#### DATA SECTION
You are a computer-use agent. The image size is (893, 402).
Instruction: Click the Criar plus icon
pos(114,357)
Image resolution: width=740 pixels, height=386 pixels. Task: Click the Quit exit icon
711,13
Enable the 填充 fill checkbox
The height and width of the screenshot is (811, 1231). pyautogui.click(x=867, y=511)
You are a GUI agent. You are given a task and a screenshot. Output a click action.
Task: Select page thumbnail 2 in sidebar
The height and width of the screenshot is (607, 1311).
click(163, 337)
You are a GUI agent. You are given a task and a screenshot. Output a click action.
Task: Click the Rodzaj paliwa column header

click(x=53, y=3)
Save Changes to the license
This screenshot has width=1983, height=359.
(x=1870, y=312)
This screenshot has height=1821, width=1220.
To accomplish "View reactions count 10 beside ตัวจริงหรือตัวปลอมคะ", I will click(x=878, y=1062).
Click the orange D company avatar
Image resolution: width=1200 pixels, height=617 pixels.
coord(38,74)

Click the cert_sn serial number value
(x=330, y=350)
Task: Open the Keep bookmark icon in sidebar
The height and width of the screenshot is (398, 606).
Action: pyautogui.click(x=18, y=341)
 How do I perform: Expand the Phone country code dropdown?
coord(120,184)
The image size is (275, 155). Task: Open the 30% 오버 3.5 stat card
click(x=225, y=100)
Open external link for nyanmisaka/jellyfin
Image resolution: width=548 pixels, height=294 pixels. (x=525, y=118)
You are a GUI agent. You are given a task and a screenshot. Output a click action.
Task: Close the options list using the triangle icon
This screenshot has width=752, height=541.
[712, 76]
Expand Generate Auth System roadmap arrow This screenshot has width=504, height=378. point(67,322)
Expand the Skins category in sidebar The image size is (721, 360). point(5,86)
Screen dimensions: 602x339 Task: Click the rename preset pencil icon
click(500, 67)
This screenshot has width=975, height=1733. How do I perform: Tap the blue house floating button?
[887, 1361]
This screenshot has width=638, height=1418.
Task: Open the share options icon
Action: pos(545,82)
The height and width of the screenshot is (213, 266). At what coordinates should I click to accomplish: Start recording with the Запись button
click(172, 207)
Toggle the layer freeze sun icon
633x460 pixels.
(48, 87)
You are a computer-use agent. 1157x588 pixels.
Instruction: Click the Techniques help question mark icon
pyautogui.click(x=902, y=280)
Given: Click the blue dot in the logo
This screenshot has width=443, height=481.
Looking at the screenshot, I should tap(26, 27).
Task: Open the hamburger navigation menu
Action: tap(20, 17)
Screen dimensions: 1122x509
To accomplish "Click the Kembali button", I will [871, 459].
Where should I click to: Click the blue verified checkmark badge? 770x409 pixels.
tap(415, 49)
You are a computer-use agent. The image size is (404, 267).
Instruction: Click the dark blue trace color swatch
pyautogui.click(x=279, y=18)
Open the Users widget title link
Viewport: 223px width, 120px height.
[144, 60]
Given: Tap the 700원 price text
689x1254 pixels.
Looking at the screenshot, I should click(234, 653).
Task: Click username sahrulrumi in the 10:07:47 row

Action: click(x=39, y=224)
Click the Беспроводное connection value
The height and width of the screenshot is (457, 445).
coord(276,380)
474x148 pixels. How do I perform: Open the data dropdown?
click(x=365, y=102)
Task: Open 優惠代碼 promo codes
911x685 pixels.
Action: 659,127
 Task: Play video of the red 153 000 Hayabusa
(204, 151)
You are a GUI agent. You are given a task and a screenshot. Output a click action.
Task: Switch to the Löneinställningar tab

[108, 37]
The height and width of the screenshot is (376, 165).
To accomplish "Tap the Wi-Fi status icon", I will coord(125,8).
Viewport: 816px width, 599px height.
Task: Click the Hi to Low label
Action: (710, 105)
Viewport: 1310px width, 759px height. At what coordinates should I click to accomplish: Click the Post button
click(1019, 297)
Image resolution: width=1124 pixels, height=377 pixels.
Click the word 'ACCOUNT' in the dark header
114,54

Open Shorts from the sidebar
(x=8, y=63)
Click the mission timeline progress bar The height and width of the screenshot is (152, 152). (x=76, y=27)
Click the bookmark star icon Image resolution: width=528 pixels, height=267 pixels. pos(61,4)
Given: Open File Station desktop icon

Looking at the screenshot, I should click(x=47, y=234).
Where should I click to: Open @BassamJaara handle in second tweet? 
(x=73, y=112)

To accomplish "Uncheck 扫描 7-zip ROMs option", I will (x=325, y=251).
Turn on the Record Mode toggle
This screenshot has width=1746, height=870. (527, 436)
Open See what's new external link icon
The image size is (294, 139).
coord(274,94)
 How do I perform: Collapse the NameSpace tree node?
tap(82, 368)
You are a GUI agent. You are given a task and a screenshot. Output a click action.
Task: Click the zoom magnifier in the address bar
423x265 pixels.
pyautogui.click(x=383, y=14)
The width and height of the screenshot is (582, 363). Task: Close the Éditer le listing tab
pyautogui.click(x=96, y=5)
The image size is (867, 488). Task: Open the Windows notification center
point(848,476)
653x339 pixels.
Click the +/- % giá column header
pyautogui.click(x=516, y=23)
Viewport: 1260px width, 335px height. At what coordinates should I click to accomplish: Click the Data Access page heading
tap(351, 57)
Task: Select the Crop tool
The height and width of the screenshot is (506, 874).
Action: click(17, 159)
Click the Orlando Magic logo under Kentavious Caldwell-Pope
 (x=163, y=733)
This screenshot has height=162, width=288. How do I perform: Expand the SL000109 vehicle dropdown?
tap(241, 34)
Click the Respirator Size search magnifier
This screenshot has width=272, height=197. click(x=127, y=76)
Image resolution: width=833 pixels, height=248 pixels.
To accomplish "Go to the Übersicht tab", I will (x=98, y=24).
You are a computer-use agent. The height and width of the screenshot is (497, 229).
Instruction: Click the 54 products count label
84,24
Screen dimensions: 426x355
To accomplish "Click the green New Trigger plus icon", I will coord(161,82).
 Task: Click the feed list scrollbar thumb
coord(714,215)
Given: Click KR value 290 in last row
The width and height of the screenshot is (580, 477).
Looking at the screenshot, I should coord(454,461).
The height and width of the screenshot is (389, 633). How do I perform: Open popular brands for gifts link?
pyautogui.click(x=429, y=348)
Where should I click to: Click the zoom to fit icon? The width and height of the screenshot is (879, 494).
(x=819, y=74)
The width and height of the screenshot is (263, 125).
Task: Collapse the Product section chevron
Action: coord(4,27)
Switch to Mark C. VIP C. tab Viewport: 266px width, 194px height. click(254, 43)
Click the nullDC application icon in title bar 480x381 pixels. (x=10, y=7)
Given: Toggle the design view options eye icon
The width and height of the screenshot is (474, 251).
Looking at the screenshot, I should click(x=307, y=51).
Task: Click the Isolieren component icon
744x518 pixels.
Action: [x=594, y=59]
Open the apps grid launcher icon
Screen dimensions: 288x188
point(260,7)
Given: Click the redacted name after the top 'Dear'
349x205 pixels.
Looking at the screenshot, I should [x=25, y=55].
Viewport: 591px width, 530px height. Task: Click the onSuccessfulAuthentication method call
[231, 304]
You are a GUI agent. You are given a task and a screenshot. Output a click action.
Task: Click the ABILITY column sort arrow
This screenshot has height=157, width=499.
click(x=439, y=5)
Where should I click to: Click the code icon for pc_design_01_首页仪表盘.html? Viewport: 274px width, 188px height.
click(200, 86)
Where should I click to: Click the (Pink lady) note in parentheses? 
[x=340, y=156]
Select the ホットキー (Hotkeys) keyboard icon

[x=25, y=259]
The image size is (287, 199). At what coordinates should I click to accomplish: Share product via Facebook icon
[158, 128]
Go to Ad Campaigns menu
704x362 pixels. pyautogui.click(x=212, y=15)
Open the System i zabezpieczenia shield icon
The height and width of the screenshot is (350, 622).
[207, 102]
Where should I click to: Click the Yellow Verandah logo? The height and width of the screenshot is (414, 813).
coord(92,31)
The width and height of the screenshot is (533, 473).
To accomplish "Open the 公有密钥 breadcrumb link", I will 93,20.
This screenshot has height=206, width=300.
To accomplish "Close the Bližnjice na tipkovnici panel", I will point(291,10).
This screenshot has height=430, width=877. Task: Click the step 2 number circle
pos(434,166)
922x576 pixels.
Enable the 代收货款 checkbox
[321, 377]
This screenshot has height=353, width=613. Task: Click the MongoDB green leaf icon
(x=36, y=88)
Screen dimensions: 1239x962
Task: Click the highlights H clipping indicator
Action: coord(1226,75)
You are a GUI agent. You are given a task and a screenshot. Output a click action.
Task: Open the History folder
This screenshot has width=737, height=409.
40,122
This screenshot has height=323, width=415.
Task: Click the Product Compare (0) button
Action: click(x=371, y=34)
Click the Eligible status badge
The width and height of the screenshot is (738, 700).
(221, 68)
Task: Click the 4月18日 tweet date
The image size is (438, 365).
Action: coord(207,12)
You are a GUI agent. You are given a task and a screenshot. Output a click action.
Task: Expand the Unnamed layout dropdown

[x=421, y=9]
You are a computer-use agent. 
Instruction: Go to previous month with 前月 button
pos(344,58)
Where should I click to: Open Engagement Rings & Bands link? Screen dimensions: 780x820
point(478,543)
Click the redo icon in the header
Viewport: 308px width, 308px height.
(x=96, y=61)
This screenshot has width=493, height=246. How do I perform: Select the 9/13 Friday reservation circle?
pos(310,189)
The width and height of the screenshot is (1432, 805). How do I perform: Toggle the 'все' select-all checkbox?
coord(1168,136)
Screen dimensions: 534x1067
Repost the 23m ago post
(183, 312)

#### BRIEF
From the listing above, return the lines starting at the one with "Where should I click to: Click the code" and ending at the one with "Task: Open the History folder", both kept, exactly as they appear and nothing more.

#### ANSWER
Where should I click to: Click the code icon for pc_design_01_首页仪表盘.html? Viewport: 274px width, 188px height.
click(200, 86)
Where should I click to: Click the (Pink lady) note in parentheses? 
[x=340, y=156]
Select the ホットキー (Hotkeys) keyboard icon

[x=25, y=259]
The image size is (287, 199). At what coordinates should I click to accomplish: Share product via Facebook icon
[158, 128]
Go to Ad Campaigns menu
704x362 pixels. pyautogui.click(x=212, y=15)
Open the System i zabezpieczenia shield icon
The height and width of the screenshot is (350, 622).
[207, 102]
Where should I click to: Click the Yellow Verandah logo? The height and width of the screenshot is (414, 813).
coord(92,31)
The width and height of the screenshot is (533, 473).
To accomplish "Open the 公有密钥 breadcrumb link", I will 93,20.
This screenshot has height=206, width=300.
To accomplish "Close the Bližnjice na tipkovnici panel", I will point(291,10).
This screenshot has height=430, width=877. Task: Click the step 2 number circle
pos(434,166)
922x576 pixels.
Enable the 代收货款 checkbox
[321, 377]
This screenshot has height=353, width=613. Task: Click the MongoDB green leaf icon
(x=36, y=88)
Screen dimensions: 1239x962
Task: Click the highlights H clipping indicator
Action: coord(1226,75)
You are a GUI agent. You are given a task and a screenshot. Output a click action.
Task: Open the History folder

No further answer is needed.